Treasures of Cornwall and A Different Sound

Treasures of Cornwall: A Literary Anthology, edited by Luke Thompson 

and A Different Sound: Stories by Mid-Century Women Writers, selected by Lucy Scholes

Today, we bring you news about two new books, one available since 2023 and the other published in paperback in February.  These two books are very different to each other, although they both include Daphne du Maurier's short story, The Birds.

Treasures of Cornwall: A Literary Anthology, precisely as the title suggests, is a gem of a collection of poetry, factual writing and fiction based in and around Cornwall.  Luke Thompson has edited the book.  He is a Cornish writer, publisher and academic and the son of novelist E. V. Thompson.  In this collection, he takes the reader on a literary journey around Cornwall, visiting the coastal areas, cliffs and coves, the moors, and even takes you into the mines. 

He delves into the past and brings us writings from famous authors such as Wilkie Collins, Bram Stoker, Sir Arthur Quiller-Couch, and Sir Arthur Conal Doyle, sharing extracts from their writing based on Cornish themes.  He also looks at the work of more recent writers, including Winston Graham, Jack Clemo, Charles Causley and Daphne du Maurier, among many more authors, all packed into this fascinating book.

Some of the writing Luke has selected are extracts from authors' longer work.  For example, with Wilkie Collins, Luke includes just a few of the early pages of Rambles Beyond Railways, a book published in 1851 and reflecting on a walking holiday that he took in Cornwall.  Similarly he has taken the Daphne du Maurier novella, The Birds and given us the first part of the story.   These extracts give us a taste of lots of authors' work, and are an absolute joy to read.

A Different Sound: Stories by Mid-Century Women Writers is a collection of short stories by Mid-Twentieth Century Women Writers selected by Lucy Scholes.  I bought my copy because it includes Daphne du Maurier's novella The Birds.  I am so glad I did because the book contains eleven short stories by excellent writers, including Stella Gibbons, Penelope Mortimer, Elizabeth Bowen and Elizabeth Taylor (the writer, not the film star), as well as less well-known writers such as Frances Bellerby and Attia Hosain.
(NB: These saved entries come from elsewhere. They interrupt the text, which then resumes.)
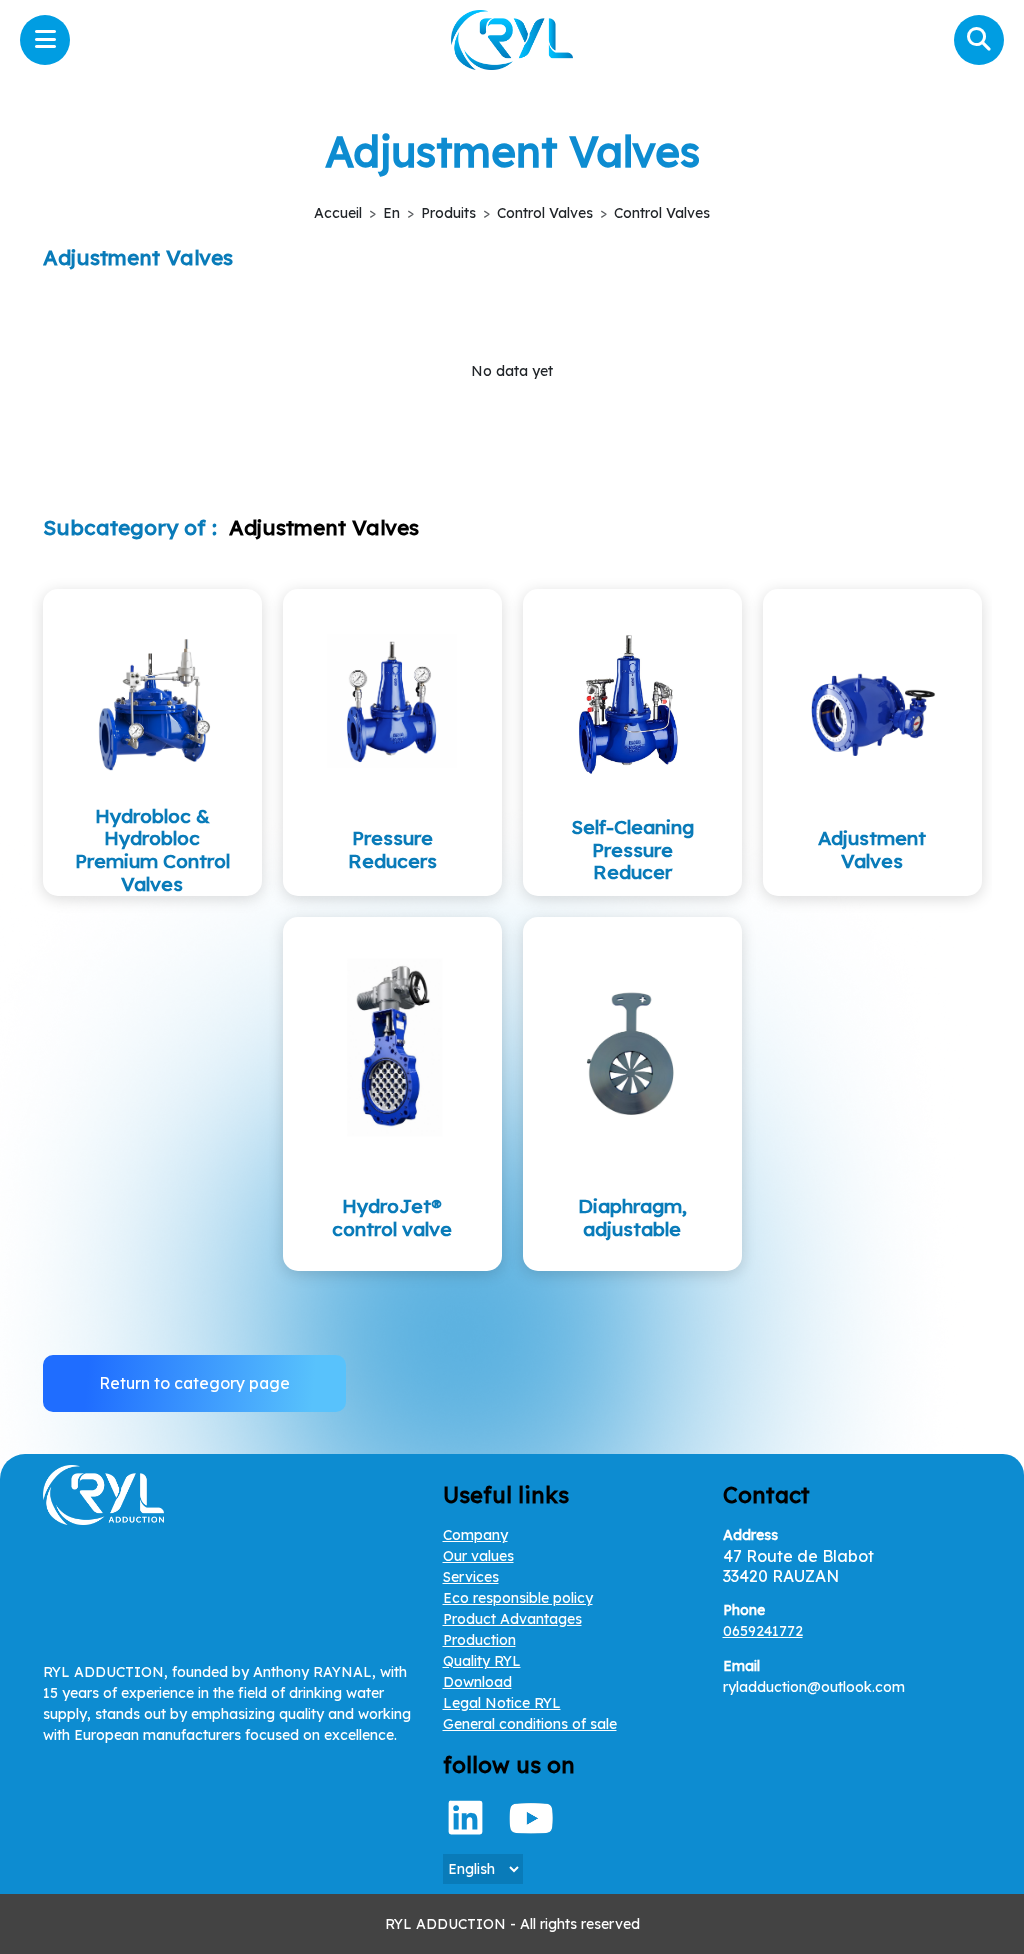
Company (475, 1535)
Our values (478, 1556)
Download (477, 1682)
Daphne du Maurier's short stories are very different to her novels and have a particular style of their own.  They are often bleak, sometimes darkly funny and nearly always have an unexpected twist at the end, so reading Daphne's short fiction will always keep you guessing.   All the authors that Lucy has chosen for this collection have written some brilliant work, not least these short stories, which are gripping, unexpected and beautifully crafted.

So, we have two books, both of which are packed with exciting and compelling writing, apparently totally unconnected, but for the fact that they share the same du Maurier title, The Birds.  They could not be more different to each other, but I recommend both as absorbing, informative and enjoyable reads.